Further to this, Foley-Brickley observes that a key challenge for financial institutions is understanding how regulations aimed at one sector of the market will affect the compliance obligations of another.

“By example, non-Markets in Financial Instrument Directive (MiFID) firms such as ourselves are not directly impacted by the MiFID legislation. However, because the investment managers that we appoint and oversee are MiFID firms and the regulations that govern much of the investment process are MiFID driven, it is essential that we know and understand the MiFID regulations to ensure adherence as compliance,” Foley-Brickley adds.

Post-pandemic effects

Many effects from the pandemic are similar to those felt by the economy after the financial crisis of 2007/2008. However, unlike the crisis, the disruption has not been sparked by the finance sector, but it will still force firms to reassess their plans for operational resilience.

Foley-Brickley highlights: “There are only three certainties in life: death, taxes, and more stringent regulations over time! We absolutely will see an increase, and in my experience, regulations have never ever become less stringent.”
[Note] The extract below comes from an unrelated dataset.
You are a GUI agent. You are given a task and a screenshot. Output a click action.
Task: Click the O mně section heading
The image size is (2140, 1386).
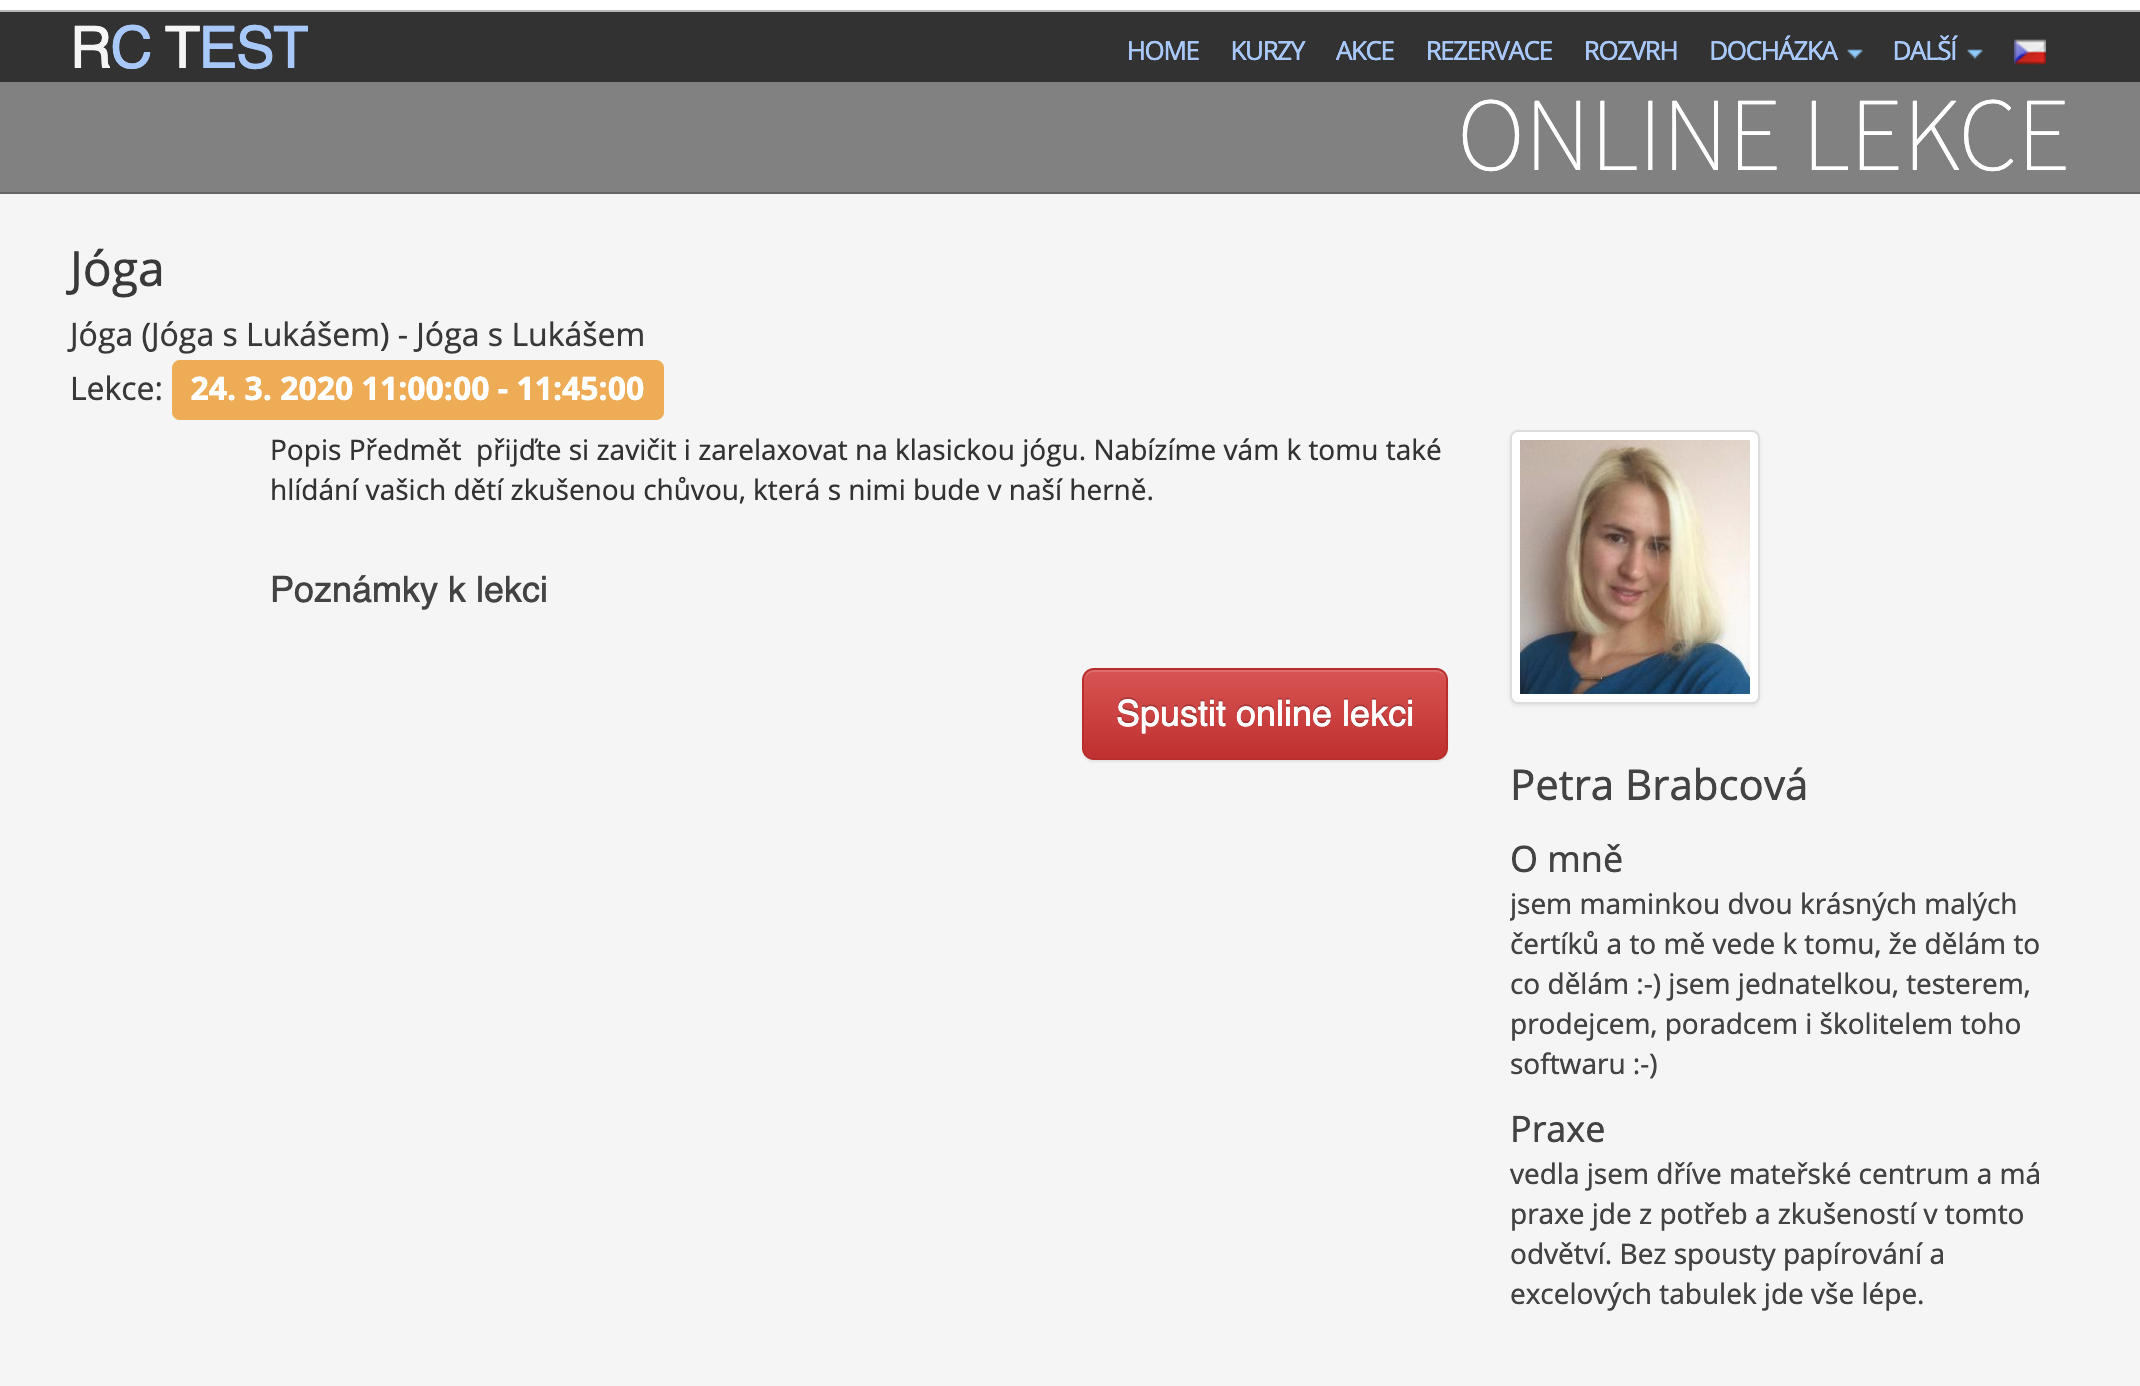[1566, 859]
Looking ahead, Foley-Brickley notes that once Brexit is completed and the UK is fully out of Europe it will be interesting to see how the approach of the regulator evolves.

He adds: “The FCA has stated in its business plan that regulation will continue to become increasingly outcome-focused and driven by ensuring the right outcome for the investor. Which is a concept that is difficult to argue with.”

Meanwhile, Spiro predicts that any new regulations would impact the sell-side rather than the buy-side.

Spiro concludes: “I imagine the banks will have to demonstrate on a regular basis that they can operate remotely and be fully functional. The requirements for bank stress tests have already begun to change in that manner.”